One thing I've thought about a lot is captchas that could collect samples of natural language, in a range of languages, accents etc under a free license (CC BY-SA or maybe even GPL). These could gradually build up a new speech corpus to add to those being used to train free code voice recognition software (#Voxforge etc)
A voice sample captcha could pick a sentence at random from a long Wikipedia article (as an example of text under a free license), in the system language and character set of the user, and ask the user to read it aloud while holding a button down so the system can record it. It would would need to check somehow that the sample is newly recorded and matches the text, so it's not a bot recycling samples from somewhere. Maybe that could be another captcha, so humans can check it?

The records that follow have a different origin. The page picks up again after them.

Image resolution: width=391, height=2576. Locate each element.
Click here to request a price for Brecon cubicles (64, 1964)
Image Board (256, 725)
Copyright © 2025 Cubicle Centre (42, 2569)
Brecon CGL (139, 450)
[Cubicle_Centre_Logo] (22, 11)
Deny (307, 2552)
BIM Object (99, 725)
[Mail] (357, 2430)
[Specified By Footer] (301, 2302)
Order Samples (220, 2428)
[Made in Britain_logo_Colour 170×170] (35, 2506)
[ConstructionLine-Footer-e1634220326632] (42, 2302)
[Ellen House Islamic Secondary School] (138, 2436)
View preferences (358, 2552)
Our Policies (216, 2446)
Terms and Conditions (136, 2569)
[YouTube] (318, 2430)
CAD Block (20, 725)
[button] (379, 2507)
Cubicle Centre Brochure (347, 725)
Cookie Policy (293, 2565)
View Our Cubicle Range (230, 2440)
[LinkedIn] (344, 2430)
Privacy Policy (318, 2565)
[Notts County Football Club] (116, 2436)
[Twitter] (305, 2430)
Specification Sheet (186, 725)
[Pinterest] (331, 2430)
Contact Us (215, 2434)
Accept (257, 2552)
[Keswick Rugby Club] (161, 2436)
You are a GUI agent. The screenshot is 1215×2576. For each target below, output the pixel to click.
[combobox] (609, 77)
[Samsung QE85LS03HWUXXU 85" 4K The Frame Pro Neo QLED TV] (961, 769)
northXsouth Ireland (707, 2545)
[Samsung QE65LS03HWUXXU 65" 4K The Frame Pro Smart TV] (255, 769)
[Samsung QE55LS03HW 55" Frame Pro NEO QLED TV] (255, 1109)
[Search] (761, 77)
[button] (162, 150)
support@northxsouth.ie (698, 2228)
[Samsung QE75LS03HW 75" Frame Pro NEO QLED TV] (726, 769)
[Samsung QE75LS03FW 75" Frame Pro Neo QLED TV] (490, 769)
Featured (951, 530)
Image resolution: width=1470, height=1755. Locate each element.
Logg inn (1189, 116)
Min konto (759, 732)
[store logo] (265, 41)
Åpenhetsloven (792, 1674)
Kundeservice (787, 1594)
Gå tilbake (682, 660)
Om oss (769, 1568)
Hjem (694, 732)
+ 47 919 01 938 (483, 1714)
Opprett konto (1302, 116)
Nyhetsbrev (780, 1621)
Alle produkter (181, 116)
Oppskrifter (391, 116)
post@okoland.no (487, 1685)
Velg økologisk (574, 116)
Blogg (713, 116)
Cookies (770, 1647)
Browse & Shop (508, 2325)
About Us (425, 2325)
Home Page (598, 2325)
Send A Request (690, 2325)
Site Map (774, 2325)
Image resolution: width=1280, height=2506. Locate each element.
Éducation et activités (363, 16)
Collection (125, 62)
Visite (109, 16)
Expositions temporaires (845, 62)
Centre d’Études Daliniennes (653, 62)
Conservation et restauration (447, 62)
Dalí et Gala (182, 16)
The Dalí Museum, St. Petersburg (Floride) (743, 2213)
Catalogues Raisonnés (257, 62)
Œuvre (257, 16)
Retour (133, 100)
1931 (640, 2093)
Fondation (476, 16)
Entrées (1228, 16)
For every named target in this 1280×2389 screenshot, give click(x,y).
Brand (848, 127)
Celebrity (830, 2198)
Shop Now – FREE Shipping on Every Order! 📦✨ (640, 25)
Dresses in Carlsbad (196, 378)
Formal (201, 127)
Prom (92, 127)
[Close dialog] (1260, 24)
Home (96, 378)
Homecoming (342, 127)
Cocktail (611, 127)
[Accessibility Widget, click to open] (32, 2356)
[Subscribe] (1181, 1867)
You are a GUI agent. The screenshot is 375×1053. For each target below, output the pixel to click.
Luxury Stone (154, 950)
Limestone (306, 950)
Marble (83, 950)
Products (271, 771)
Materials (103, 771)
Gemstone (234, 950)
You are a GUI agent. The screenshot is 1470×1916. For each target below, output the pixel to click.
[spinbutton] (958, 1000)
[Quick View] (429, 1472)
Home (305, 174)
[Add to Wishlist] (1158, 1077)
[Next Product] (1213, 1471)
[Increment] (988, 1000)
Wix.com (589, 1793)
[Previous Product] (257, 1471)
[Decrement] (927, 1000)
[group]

@strypey unfortunately this only works for people who can speak (American) English perfectly. Will not be accessible for the members of the Deaf community. Even though I can speak fairly well, Siri doesn't understand me 60-70% of the time 😝
Ableism is never cool, not even as a hypothetical solution
@Gotterdammerung the goal of the design is to collect samples of how any real human speaks, in any and every language, in any and every accent, including deaf accents. The goal being to support the development of free code speech recognition engines that can understand you all the time 😊 It's worth noting that recording a voice sample would be much easier for blind users than most existing forms of captcha, as long as the UI is designed with accessibility in mind.
@strypey the Deaf generally do not speak as a rule. They will laugh or grunt at the most, if they make any vocal sounds at all. 😊
Those that do speak are a tiny minority. Maybe 5% maximum.
@Gotterdammerung OK, I see. Deaf users wouldn't be able to check recorded samples against the original text either. Thanks for clarifying. To be clear, the voice sample thing was just an example of a more general principle, of making the tasks required by captchas contribute something to a commons. I imagine this hypothetical "captcha commons" system including a growing range of tasks, at least some of which would work for the deaf. Something that helps OpenStreetMap, for example.
@Gotterdammerung that's a cool idea. A sign-recognition engine would be amazing for accessibility. In order to train a free code AI to recognize sign reliably, you'd need a huge corpus of freely licensed video samples of people signing. So when deaf users (and anyone else who can sign) encounter the hypothetical captcha, they could record a video sample instead of a voice sample, or audit one recorded by another user against the text it's meant to represent.
@strypey @CharredStencil the visual data of videophone chats between the community and the phone interpreters at companies like Sorenson will build a database of video samples of a wide selection of signers.
That's when a deaf user encounters the hypothetical captcha, they can instead sign in the camera to prove that they're human users.
> will build a database of video samples of a wide selection of signers.
But will that database be freely licensed? That's important for open source communities to develop #FreeCode, sign recognition tools, as they usually can't afford to pay the license fees to use a proprietary one. This has held back the development of free code speech recognition tools for years, which is why #LibreVox was set up.